Anyone who grew up in the latter part of the 20th century has probably heard the popular theory that having infants listen to Mozart helps with cognitive development. In fact it was a plot point in the recently released The Incredibles 2, in which baby Jack-Jack further develops his superpowers by listening to the classical composer.

But a recent article in the Huffington Post revealed this is, in fact, a myth.

Professor Christopher Chabris, a cognitive psychologist at Geisinger Health System in Pennsylvania and co-author of The Invisible Gorilla, told HuffPost:

It won’t surprise you to hear that there is no scientific evidence that listening to Mozart can bring out super powers in a baby, or anyone else.

Chabris explained:

In the 1990s, many music companies put out CDs and videos based on exactly this idea, e.g. ‘Mozart Makes You Smarter,’ ‘Baby Mozart,’ which led to ‘Baby Einstein’ and related products.
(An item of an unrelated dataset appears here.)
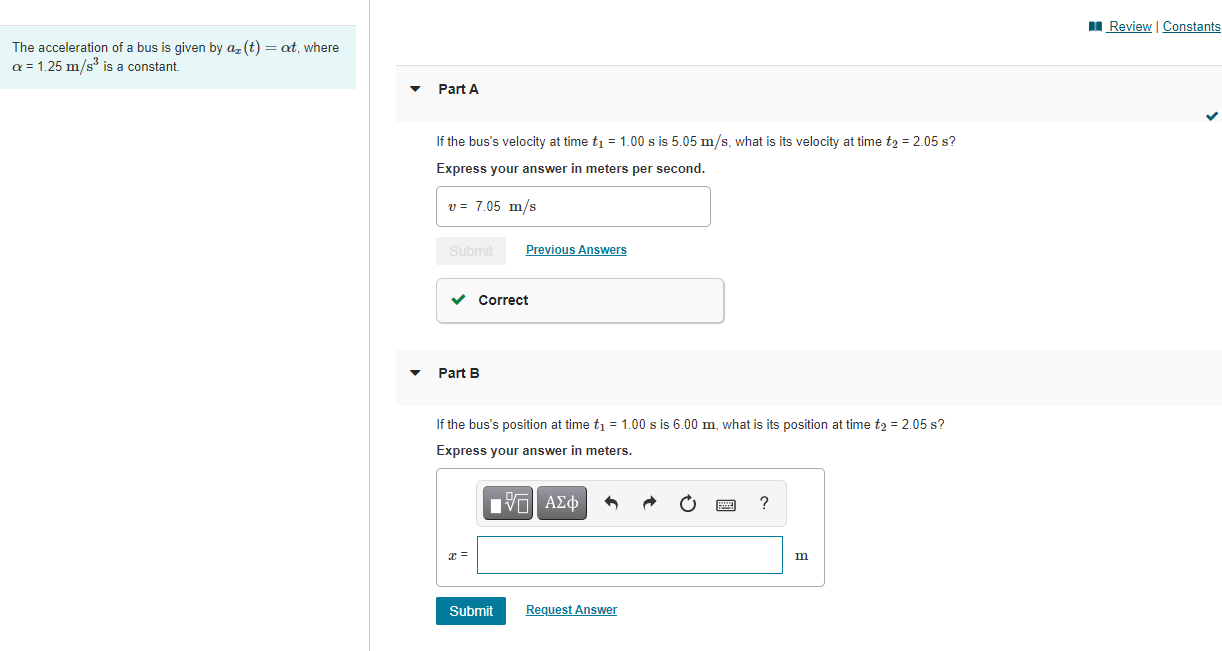Click the empty x answer field
Viewport: 1222px width, 651px height.
click(x=629, y=555)
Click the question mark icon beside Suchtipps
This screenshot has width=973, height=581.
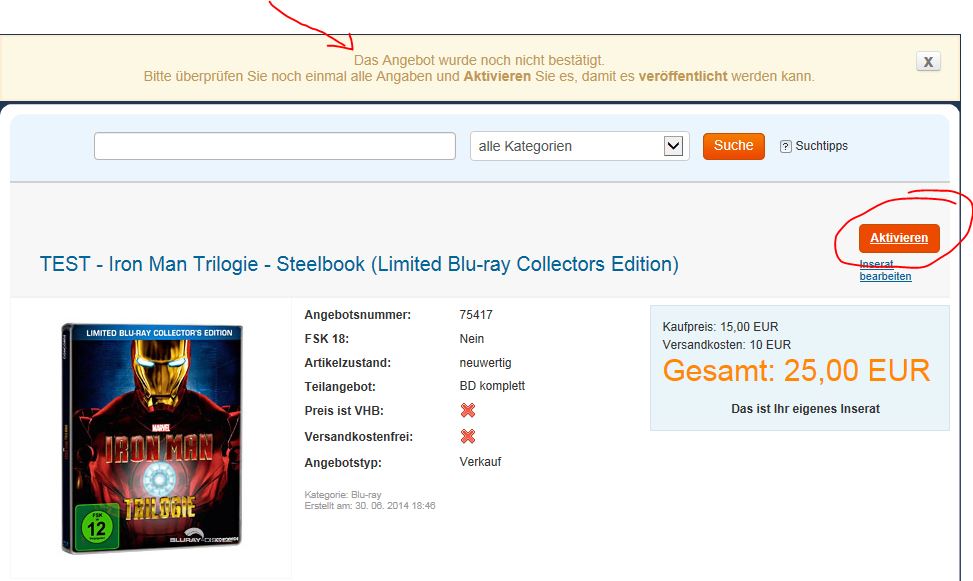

However, the truth is that after many studies, there is no reason to believe that listening to Mozart’s music will make anyone smarter: not adults, not children, not babies, not fetuses.

And he wasn’t the only one.

Jakob Pietschnig, a psychologist at the University of Vienna who has also studied the “Mozart Effect,” said:

The evidence for a performance-enhancing effect of music exposure is depressingly little (i.e., virtually zero).

But there was one ray of light:

It is pretty clear that mere exposure to Mozart/classical music does not do anything to enhance intelligence. However, there are some accounts that suggest that music training may be linked to cognitive abilities to a certain extent.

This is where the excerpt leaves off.